Researchers at InfoArmor have uncovered a new tool that allows cybercriminals to package malware into popular torrent files. This new tool is called RAUM and is believed to have been created by an Eastern European crime group by the name of Black Team. The new tool uses a “pay-per-install” model which is only available in a strict invitation-only underground forum. The RAUM tool even has an interface that allows the criminals to see their malware campaign statistics.

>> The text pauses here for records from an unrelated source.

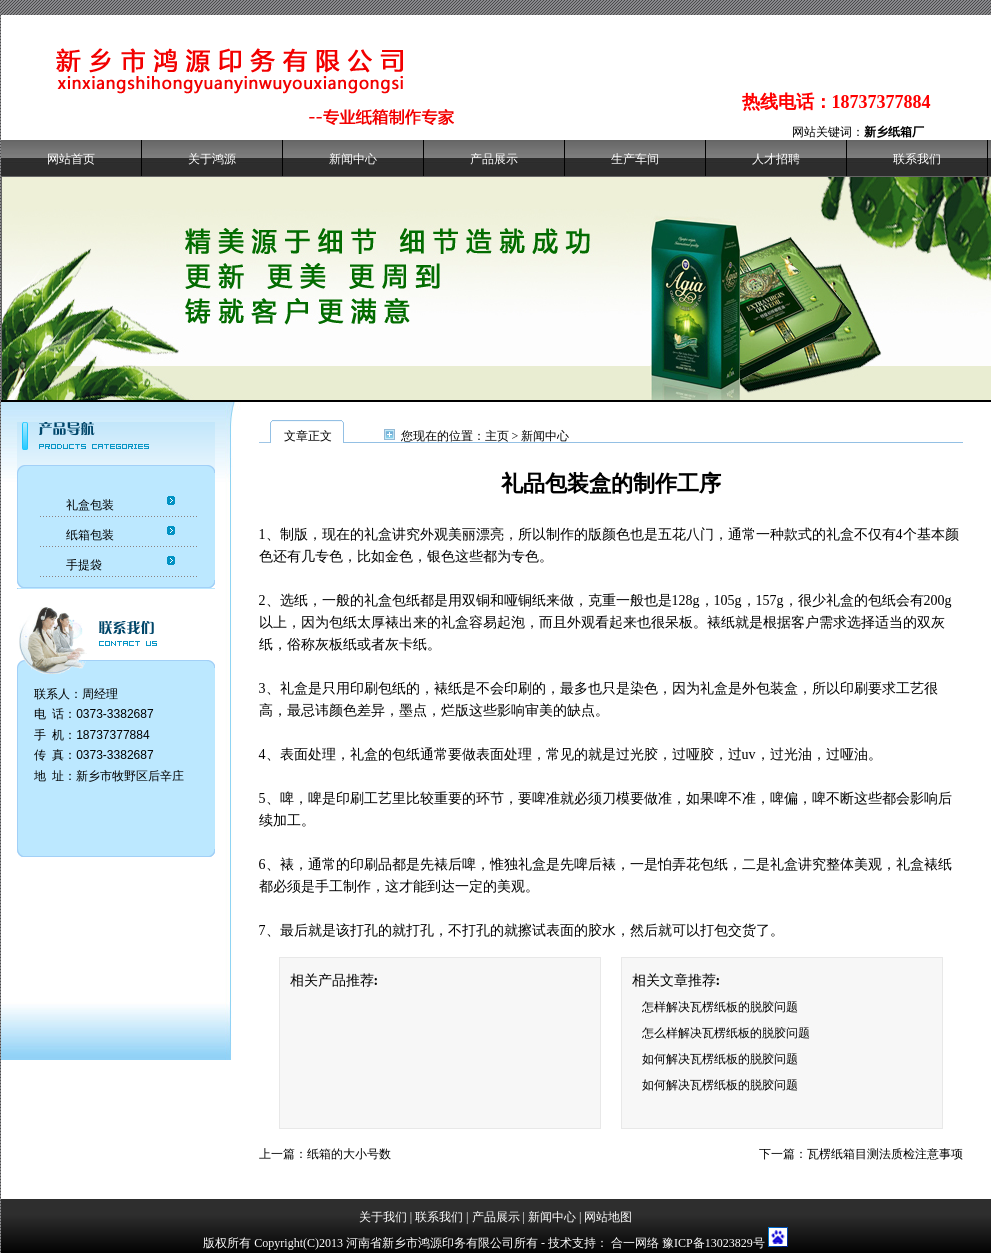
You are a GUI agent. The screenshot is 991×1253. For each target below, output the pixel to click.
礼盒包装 (90, 505)
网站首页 (71, 159)
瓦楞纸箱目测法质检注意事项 (885, 1154)
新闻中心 (353, 159)
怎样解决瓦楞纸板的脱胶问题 (720, 1007)
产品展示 (494, 159)
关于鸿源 (212, 159)
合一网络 (635, 1243)
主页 (497, 436)
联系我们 (917, 159)
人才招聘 (776, 159)
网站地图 (608, 1217)
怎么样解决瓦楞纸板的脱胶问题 (726, 1033)
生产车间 (635, 159)
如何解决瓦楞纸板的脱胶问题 (720, 1059)
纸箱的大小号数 (349, 1154)
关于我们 (383, 1217)
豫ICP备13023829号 (713, 1243)
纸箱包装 (90, 535)
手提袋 (84, 565)
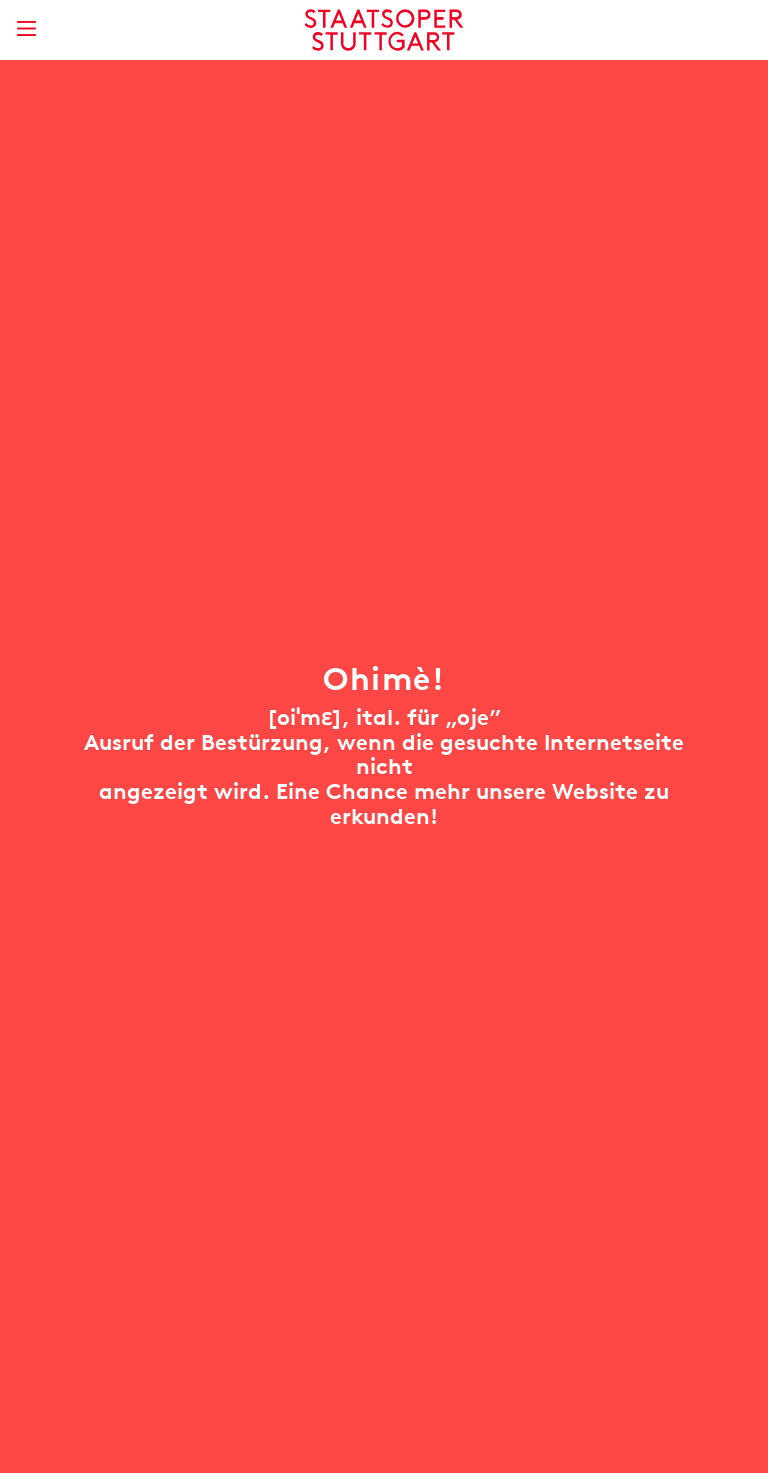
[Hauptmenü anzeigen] (26, 28)
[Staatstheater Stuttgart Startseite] (384, 30)
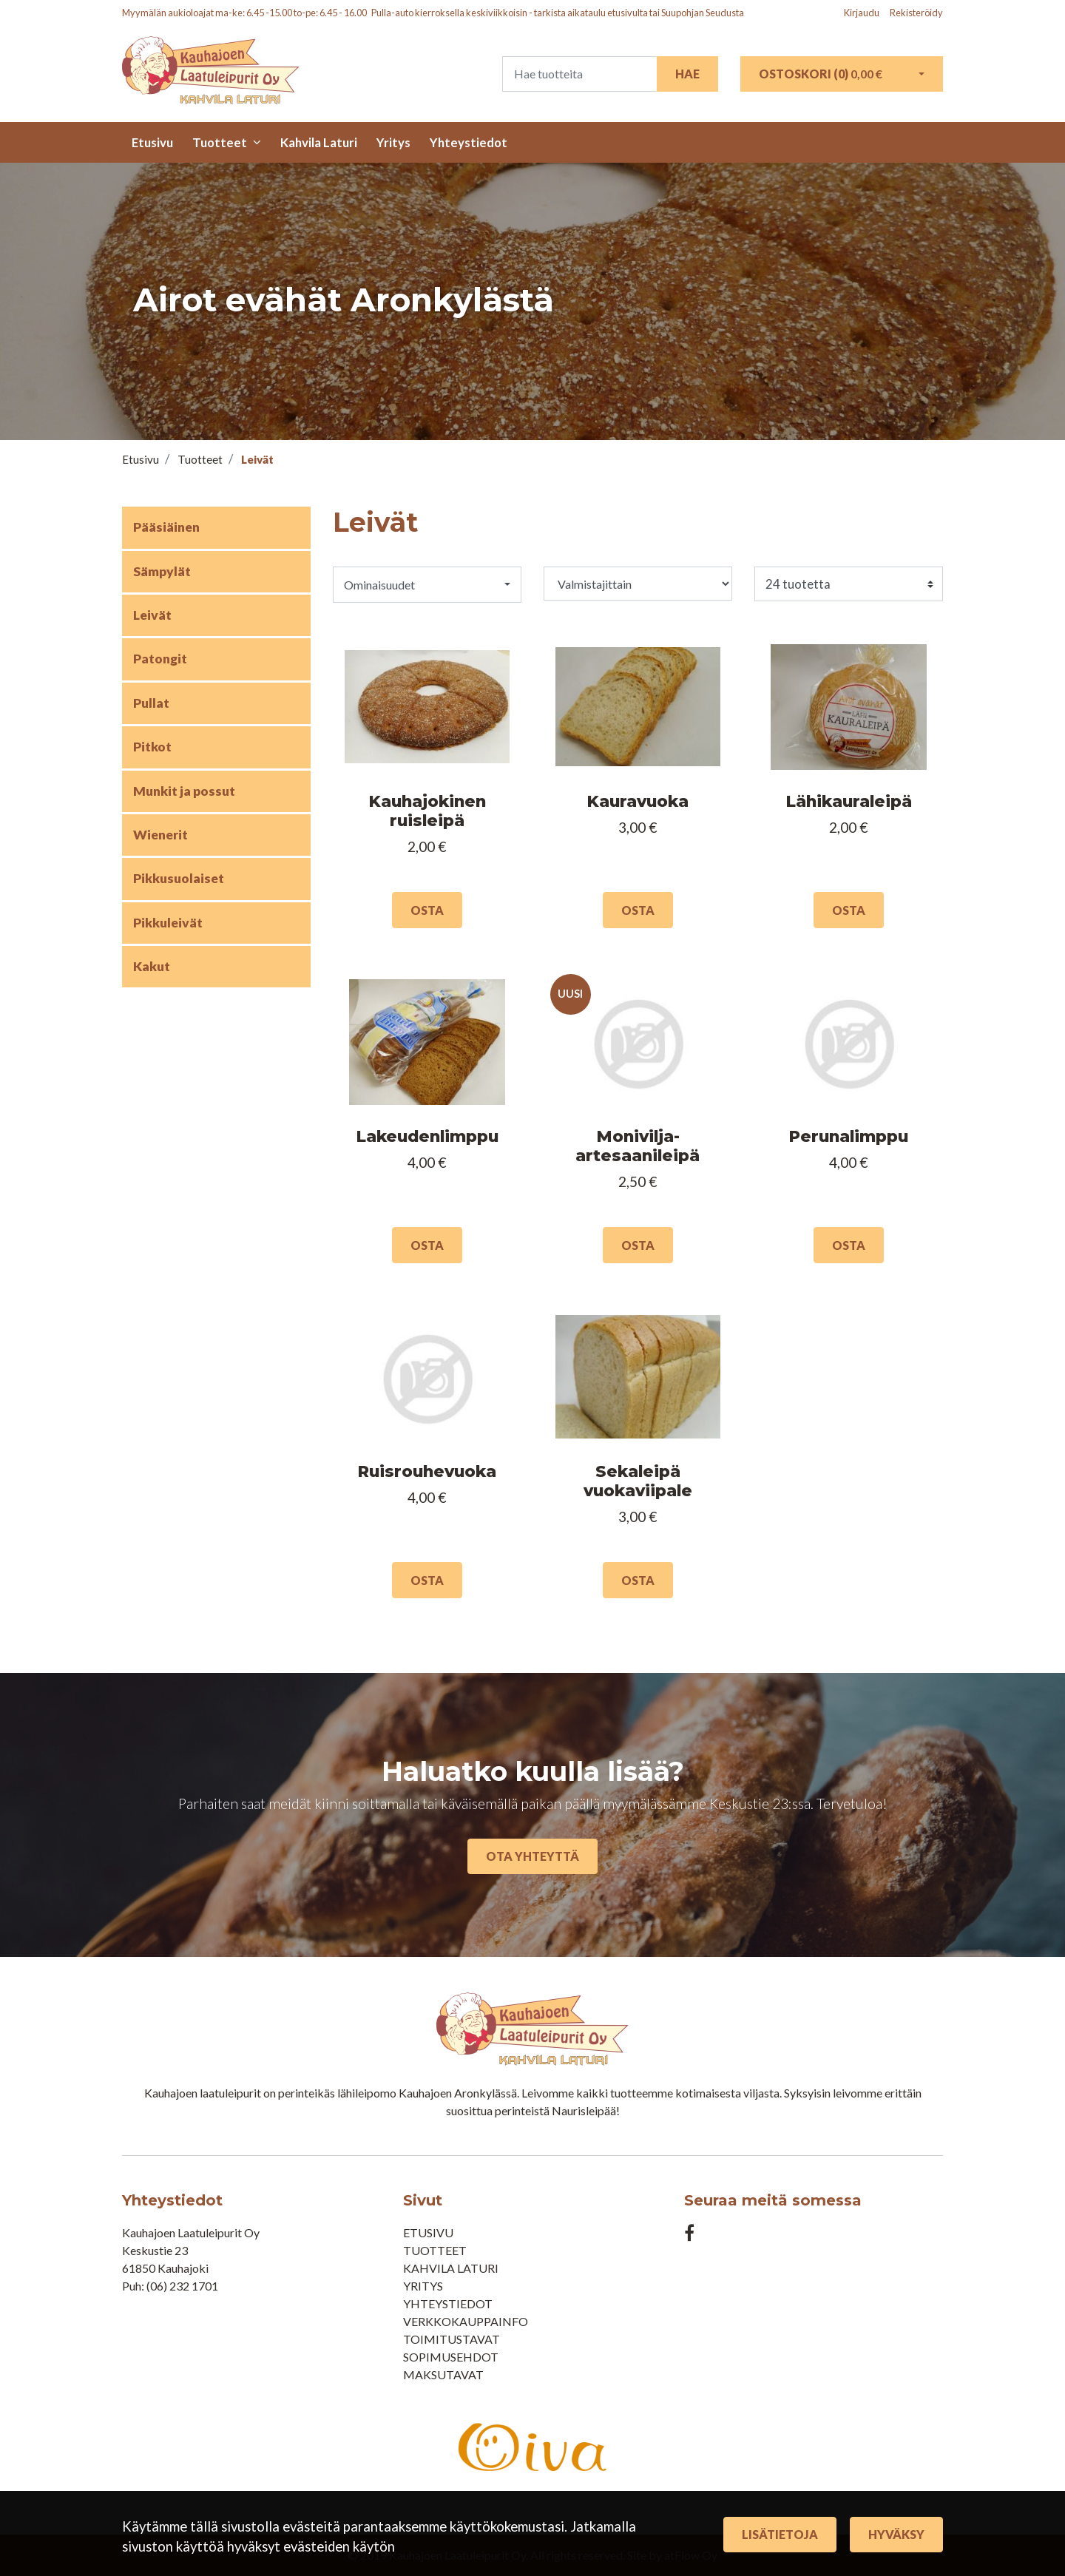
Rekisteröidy (916, 12)
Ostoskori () (820, 74)
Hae (687, 74)
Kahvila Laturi (318, 142)
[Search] (579, 74)
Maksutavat (443, 2374)
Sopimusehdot (450, 2357)
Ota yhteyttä (532, 1856)
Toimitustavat (451, 2339)
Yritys (393, 142)
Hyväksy (896, 2534)
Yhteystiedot (468, 142)
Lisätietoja (780, 2534)
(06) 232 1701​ (182, 2286)
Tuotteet (219, 142)
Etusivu (152, 142)
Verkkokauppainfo (465, 2321)
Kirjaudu (862, 12)
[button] (427, 584)
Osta (427, 910)
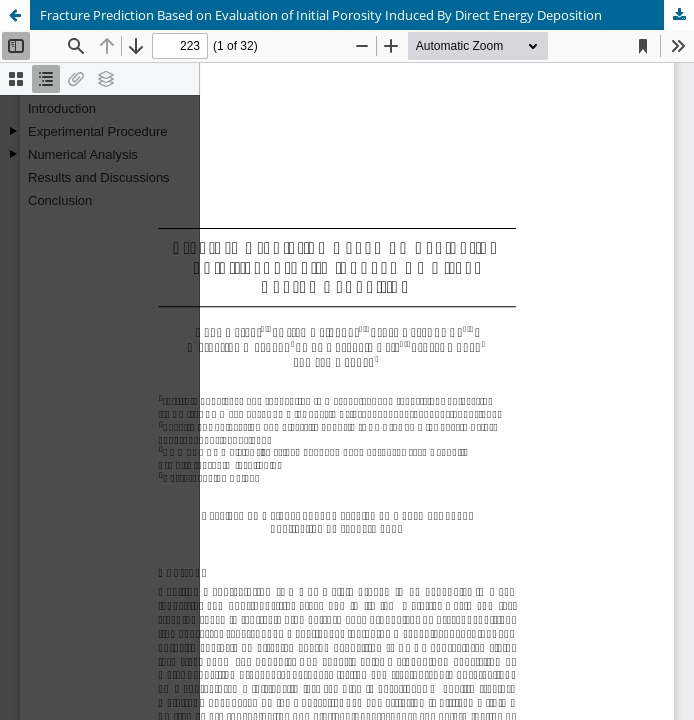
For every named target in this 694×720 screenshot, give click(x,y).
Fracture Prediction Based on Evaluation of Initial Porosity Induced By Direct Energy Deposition (321, 15)
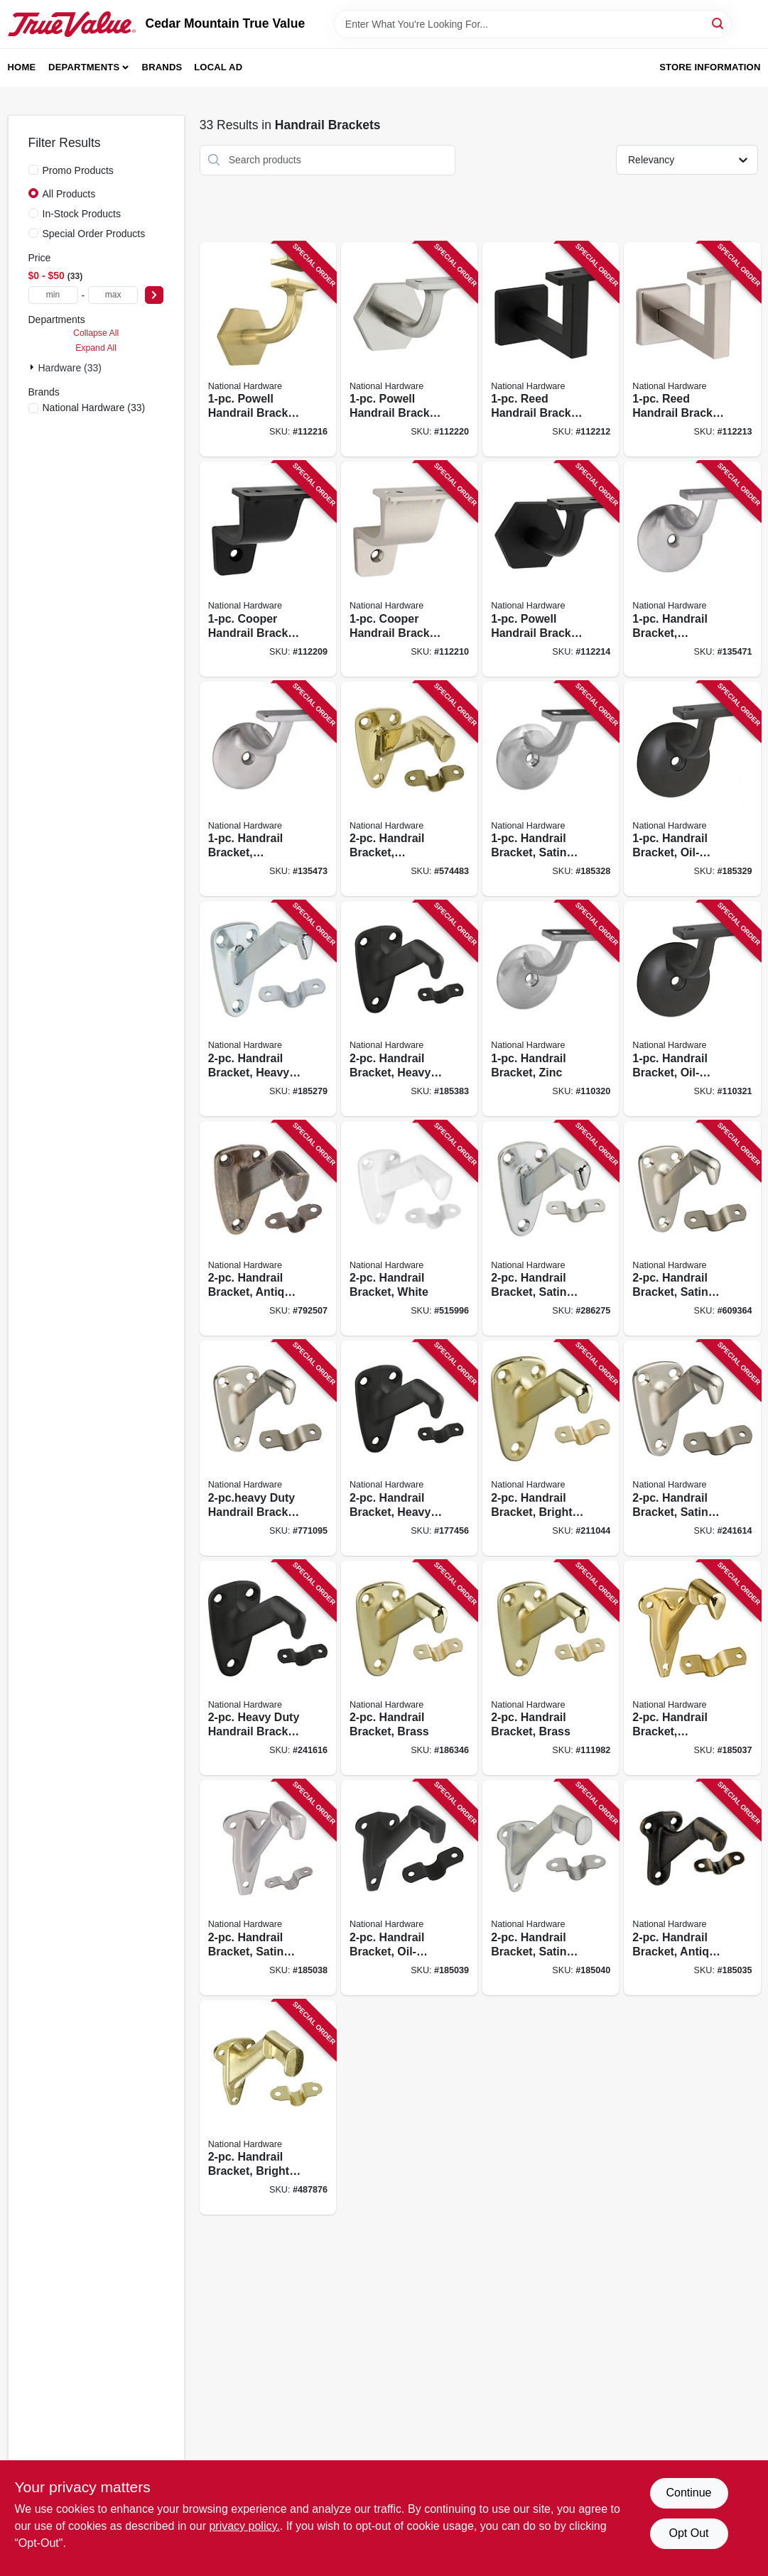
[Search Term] (533, 24)
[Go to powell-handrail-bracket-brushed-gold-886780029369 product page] (268, 349)
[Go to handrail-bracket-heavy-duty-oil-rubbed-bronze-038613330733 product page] (409, 1008)
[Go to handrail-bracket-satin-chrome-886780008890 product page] (550, 1887)
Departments (83, 67)
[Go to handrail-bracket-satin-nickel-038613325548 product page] (692, 1228)
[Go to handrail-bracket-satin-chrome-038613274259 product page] (550, 1228)
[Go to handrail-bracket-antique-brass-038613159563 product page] (268, 1228)
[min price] (53, 295)
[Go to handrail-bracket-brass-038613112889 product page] (409, 1668)
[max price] (113, 295)
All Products (69, 193)
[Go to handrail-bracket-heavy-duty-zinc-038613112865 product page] (268, 1008)
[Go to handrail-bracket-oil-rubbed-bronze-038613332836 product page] (692, 789)
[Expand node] (33, 367)
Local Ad (218, 67)
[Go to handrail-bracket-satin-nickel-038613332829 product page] (550, 789)
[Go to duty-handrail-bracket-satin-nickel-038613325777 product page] (268, 1448)
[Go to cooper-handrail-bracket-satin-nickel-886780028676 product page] (409, 569)
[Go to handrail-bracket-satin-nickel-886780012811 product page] (692, 1448)
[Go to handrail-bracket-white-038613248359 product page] (409, 1228)
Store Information (709, 67)
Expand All (96, 348)
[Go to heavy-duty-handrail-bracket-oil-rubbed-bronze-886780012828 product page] (268, 1668)
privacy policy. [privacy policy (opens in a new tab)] (244, 2526)
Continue (688, 2493)
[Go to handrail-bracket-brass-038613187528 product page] (550, 1668)
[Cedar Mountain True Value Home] (72, 24)
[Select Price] (154, 295)
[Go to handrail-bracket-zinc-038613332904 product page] (550, 1008)
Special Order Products (94, 233)
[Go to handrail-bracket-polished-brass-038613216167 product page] (409, 789)
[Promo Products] (33, 170)
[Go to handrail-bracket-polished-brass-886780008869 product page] (692, 1668)
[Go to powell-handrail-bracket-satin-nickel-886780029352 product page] (409, 349)
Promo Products (78, 170)
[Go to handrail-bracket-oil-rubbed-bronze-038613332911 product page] (692, 1008)
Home (22, 67)
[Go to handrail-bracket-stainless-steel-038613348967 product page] (268, 789)
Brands (162, 67)
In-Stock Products (82, 213)
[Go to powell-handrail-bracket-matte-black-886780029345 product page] (550, 569)
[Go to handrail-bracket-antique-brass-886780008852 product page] (692, 1887)
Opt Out (688, 2533)
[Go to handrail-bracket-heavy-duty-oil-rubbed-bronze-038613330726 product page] (409, 1448)
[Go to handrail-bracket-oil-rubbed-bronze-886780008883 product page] (409, 1887)
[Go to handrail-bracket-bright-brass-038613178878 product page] (268, 2107)
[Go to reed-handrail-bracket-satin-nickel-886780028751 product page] (692, 349)
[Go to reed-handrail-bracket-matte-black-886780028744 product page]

Researches have identified the RAUM tool as spreading popular ransomware such as CryptXXX, CTB-Locker and Cerber, Dridex banking Trojan, and Pony data stealer.
According to InfoArmor:
The so-called “RAUM” tool has been actively used on uncovered underground affiliate networks based on a “Pay-Per-Install” model (PPI). This model leverages paying cybercriminals to distribute malware through modified torrent files that are joined with malware. Members of these networks are invited by special invitation only, with strict verification of each new member.
Threat actors were systematically monitoring the status of the created malicious seeds on famous torrent trackers such as The Pirate Bay, ExtraTorrent and many others. In some cases, they were specifically looking for compromised accounts of other users on these online communities that were extracted from botnet logs in order to use them for new seeds on behalf of the affected victims without their knowledge, thus increasing the reputation of the uploaded files.